→ THE TASK:
Report how many lines in the records below hold the word "checkbox". Add nothing to the number.

[Collected data entries]
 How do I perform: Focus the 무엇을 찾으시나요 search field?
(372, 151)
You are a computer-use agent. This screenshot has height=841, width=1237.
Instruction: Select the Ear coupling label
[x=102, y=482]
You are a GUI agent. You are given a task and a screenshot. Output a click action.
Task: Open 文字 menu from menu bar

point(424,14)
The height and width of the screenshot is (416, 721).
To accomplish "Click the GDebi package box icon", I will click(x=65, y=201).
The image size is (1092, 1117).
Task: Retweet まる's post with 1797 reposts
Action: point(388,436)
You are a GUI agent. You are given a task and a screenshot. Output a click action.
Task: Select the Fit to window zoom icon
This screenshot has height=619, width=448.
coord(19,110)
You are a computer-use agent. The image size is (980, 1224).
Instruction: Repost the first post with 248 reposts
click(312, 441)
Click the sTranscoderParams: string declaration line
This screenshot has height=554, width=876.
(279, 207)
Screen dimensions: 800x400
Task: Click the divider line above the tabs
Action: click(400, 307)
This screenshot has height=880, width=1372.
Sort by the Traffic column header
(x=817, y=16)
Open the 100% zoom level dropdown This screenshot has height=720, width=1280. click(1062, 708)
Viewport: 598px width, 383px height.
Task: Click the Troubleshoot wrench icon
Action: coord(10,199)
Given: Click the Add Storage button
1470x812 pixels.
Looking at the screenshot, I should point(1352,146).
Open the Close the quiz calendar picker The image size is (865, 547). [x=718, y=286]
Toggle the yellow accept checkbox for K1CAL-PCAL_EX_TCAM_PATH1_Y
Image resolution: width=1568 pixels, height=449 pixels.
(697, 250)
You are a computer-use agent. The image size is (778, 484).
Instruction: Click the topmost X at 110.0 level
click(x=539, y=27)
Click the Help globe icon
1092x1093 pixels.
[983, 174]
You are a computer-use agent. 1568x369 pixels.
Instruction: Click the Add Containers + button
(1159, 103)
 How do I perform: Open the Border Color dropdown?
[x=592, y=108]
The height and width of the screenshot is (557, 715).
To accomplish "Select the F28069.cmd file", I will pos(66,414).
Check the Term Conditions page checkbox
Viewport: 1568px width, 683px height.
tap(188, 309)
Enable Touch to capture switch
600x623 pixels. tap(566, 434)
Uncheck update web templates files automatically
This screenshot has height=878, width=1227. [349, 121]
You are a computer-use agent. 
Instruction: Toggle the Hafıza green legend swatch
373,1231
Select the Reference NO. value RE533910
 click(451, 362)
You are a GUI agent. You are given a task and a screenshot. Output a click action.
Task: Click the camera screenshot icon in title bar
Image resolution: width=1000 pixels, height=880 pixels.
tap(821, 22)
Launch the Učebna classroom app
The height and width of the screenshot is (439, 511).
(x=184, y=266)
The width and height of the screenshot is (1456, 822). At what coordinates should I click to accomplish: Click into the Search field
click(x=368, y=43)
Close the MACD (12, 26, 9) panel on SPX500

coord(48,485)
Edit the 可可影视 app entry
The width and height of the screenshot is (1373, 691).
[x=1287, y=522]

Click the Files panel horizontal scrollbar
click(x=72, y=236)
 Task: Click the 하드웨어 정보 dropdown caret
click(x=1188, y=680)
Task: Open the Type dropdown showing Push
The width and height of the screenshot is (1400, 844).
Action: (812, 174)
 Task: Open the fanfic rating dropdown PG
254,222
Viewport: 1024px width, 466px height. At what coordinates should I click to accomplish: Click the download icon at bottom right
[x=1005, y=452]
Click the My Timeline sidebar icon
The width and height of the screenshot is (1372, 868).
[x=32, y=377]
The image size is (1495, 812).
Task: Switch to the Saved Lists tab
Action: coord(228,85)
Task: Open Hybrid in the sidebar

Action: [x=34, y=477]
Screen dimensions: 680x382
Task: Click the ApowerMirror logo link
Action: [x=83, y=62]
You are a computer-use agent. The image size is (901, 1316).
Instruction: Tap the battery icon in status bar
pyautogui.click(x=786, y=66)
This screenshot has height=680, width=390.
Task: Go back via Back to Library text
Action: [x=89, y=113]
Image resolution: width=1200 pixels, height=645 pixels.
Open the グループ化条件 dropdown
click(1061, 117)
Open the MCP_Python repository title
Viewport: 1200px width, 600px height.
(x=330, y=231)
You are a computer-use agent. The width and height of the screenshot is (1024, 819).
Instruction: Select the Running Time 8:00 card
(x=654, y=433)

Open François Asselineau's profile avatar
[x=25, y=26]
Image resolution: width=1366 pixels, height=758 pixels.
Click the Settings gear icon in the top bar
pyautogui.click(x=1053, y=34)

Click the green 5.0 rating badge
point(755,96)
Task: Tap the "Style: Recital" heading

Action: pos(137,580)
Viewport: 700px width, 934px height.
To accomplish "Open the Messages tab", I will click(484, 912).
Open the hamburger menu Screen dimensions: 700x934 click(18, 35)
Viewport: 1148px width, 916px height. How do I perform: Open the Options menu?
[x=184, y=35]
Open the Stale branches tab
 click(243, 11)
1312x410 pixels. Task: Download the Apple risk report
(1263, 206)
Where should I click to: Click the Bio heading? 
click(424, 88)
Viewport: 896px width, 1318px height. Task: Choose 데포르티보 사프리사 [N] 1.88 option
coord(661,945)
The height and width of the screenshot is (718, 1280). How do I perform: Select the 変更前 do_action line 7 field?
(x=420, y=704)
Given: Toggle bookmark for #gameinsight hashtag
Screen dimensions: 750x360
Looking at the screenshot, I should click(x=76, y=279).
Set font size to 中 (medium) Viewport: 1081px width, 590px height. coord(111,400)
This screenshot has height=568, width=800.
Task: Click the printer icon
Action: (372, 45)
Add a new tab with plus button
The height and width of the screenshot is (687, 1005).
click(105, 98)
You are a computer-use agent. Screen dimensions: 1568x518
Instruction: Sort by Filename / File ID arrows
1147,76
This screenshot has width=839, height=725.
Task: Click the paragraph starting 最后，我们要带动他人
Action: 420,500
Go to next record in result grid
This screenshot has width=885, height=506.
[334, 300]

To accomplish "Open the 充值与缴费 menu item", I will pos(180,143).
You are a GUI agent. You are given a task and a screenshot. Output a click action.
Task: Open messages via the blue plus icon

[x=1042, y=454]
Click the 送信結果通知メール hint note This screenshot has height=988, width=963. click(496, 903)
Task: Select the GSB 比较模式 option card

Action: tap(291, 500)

→ RESULT BELOW:
2